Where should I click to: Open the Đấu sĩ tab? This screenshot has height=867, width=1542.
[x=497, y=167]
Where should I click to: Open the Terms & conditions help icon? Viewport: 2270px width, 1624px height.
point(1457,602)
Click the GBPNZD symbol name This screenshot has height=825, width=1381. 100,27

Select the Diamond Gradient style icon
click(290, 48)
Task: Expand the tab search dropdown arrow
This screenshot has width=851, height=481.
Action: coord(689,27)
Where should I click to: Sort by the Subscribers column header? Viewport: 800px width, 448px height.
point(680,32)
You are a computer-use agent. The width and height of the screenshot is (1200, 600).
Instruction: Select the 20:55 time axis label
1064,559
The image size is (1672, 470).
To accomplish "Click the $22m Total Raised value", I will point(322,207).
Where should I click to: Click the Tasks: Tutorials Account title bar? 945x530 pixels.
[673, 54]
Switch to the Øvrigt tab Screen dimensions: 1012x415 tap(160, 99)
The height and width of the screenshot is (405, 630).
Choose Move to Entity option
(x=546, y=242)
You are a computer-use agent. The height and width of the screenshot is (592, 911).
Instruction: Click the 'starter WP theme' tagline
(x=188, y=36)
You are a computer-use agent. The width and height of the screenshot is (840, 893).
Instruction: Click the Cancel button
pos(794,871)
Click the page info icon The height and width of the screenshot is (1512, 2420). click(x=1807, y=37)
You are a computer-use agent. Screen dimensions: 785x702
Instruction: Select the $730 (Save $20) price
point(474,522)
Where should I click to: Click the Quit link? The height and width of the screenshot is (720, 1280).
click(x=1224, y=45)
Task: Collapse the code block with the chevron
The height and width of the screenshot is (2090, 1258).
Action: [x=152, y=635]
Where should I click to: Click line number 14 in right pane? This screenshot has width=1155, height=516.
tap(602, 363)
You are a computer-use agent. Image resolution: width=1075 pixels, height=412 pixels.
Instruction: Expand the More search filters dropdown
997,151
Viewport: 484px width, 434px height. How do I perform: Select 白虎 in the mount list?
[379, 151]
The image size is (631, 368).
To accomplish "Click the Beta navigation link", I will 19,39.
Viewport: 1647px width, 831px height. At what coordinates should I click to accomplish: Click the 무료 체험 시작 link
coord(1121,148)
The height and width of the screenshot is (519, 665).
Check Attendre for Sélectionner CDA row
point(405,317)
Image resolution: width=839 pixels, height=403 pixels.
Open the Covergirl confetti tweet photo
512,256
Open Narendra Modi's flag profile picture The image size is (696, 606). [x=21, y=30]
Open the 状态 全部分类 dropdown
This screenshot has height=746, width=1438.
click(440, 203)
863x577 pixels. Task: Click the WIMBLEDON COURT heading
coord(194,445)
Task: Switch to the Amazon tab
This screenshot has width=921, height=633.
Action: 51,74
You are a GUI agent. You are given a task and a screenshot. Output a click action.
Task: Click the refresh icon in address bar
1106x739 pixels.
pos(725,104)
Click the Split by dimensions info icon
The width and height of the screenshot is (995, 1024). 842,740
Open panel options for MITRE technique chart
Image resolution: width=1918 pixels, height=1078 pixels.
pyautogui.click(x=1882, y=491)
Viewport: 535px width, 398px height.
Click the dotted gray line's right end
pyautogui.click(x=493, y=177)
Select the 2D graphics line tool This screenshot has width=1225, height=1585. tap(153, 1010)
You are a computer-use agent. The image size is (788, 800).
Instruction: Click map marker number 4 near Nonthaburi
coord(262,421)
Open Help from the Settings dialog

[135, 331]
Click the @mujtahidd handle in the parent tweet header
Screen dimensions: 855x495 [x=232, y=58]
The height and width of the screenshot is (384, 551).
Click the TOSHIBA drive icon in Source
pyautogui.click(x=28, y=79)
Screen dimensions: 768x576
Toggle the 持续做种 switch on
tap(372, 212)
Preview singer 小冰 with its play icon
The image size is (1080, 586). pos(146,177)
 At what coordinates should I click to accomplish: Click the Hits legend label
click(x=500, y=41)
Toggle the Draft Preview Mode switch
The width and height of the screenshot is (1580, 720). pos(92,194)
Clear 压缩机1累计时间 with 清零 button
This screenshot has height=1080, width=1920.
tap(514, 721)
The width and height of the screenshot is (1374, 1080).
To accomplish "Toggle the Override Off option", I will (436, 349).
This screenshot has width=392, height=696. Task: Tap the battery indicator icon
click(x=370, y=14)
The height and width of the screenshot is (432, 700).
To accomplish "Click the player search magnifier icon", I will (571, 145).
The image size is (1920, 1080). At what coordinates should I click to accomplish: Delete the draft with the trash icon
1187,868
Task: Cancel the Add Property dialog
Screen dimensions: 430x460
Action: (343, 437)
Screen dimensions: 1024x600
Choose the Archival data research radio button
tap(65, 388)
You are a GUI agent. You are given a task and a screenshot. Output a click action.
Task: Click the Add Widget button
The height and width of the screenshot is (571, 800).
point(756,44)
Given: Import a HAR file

= = =

Written problem :: Please reproduce every one of the records above word for word.

Output for this task ::
Where should I click to: Open the Đấu sĩ tab? This screenshot has height=867, width=1542.
[x=497, y=167]
Where should I click to: Open the Terms & conditions help icon? Viewport: 2270px width, 1624px height.
point(1457,602)
Click the GBPNZD symbol name This screenshot has height=825, width=1381. 100,27

Select the Diamond Gradient style icon
click(290, 48)
Task: Expand the tab search dropdown arrow
This screenshot has width=851, height=481.
Action: coord(689,27)
Where should I click to: Sort by the Subscribers column header? Viewport: 800px width, 448px height.
point(680,32)
You are a computer-use agent. The width and height of the screenshot is (1200, 600).
Instruction: Select the 20:55 time axis label
1064,559
The image size is (1672, 470).
To accomplish "Click the $22m Total Raised value", I will point(322,207).
Where should I click to: Click the Tasks: Tutorials Account title bar? 945x530 pixels.
[673, 54]
Switch to the Øvrigt tab Screen dimensions: 1012x415 tap(160, 99)
The height and width of the screenshot is (405, 630).
Choose Move to Entity option
(x=546, y=242)
You are a computer-use agent. The height and width of the screenshot is (592, 911).
Instruction: Click the 'starter WP theme' tagline
(x=188, y=36)
You are a computer-use agent. The width and height of the screenshot is (840, 893).
Instruction: Click the Cancel button
pos(794,871)
Click the page info icon The height and width of the screenshot is (1512, 2420). click(x=1807, y=37)
You are a computer-use agent. Screen dimensions: 785x702
Instruction: Select the $730 (Save $20) price
point(474,522)
Where should I click to: Click the Quit link? The height and width of the screenshot is (720, 1280).
click(x=1224, y=45)
Task: Collapse the code block with the chevron
The height and width of the screenshot is (2090, 1258).
Action: [x=152, y=635]
Where should I click to: Click line number 14 in right pane? This screenshot has width=1155, height=516.
tap(602, 363)
You are a computer-use agent. Image resolution: width=1075 pixels, height=412 pixels.
Instruction: Expand the More search filters dropdown
997,151
Viewport: 484px width, 434px height. How do I perform: Select 白虎 in the mount list?
[379, 151]
The image size is (631, 368).
To accomplish "Click the Beta navigation link", I will 19,39.
Viewport: 1647px width, 831px height. At what coordinates should I click to accomplish: Click the 무료 체험 시작 link
coord(1121,148)
The height and width of the screenshot is (519, 665).
Check Attendre for Sélectionner CDA row
point(405,317)
Image resolution: width=839 pixels, height=403 pixels.
Open the Covergirl confetti tweet photo
512,256
Open Narendra Modi's flag profile picture The image size is (696, 606). [x=21, y=30]
Open the 状态 全部分类 dropdown
This screenshot has height=746, width=1438.
click(440, 203)
863x577 pixels. Task: Click the WIMBLEDON COURT heading
coord(194,445)
Task: Switch to the Amazon tab
This screenshot has width=921, height=633.
Action: 51,74
You are a GUI agent. You are given a task and a screenshot. Output a click action.
Task: Click the refresh icon in address bar
1106x739 pixels.
pos(725,104)
Click the Split by dimensions info icon
The width and height of the screenshot is (995, 1024). 842,740
Open panel options for MITRE technique chart
Image resolution: width=1918 pixels, height=1078 pixels.
pyautogui.click(x=1882, y=491)
Viewport: 535px width, 398px height.
Click the dotted gray line's right end
pyautogui.click(x=493, y=177)
Select the 2D graphics line tool This screenshot has width=1225, height=1585. tap(153, 1010)
You are a computer-use agent. The image size is (788, 800).
Instruction: Click map marker number 4 near Nonthaburi
coord(262,421)
Open Help from the Settings dialog

[135, 331]
Click the @mujtahidd handle in the parent tweet header
Screen dimensions: 855x495 [x=232, y=58]
The height and width of the screenshot is (384, 551).
Click the TOSHIBA drive icon in Source
pyautogui.click(x=28, y=79)
Screen dimensions: 768x576
Toggle the 持续做种 switch on
tap(372, 212)
Preview singer 小冰 with its play icon
The image size is (1080, 586). pos(146,177)
 At what coordinates should I click to accomplish: Click the Hits legend label
click(x=500, y=41)
Toggle the Draft Preview Mode switch
The width and height of the screenshot is (1580, 720). pos(92,194)
Clear 压缩机1累计时间 with 清零 button
This screenshot has height=1080, width=1920.
tap(514, 721)
The width and height of the screenshot is (1374, 1080).
To accomplish "Toggle the Override Off option", I will (436, 349).
This screenshot has width=392, height=696. Task: Tap the battery indicator icon
click(x=370, y=14)
The height and width of the screenshot is (432, 700).
To accomplish "Click the player search magnifier icon", I will (571, 145).
The image size is (1920, 1080). At what coordinates should I click to accomplish: Delete the draft with the trash icon
1187,868
Task: Cancel the Add Property dialog
Screen dimensions: 430x460
Action: (343, 437)
Screen dimensions: 1024x600
Choose the Archival data research radio button
tap(65, 388)
You are a GUI agent. You are given a task and a screenshot. Output a click action.
Task: Click the Add Widget button
The height and width of the screenshot is (571, 800).
point(756,44)
Given: Import a HAR file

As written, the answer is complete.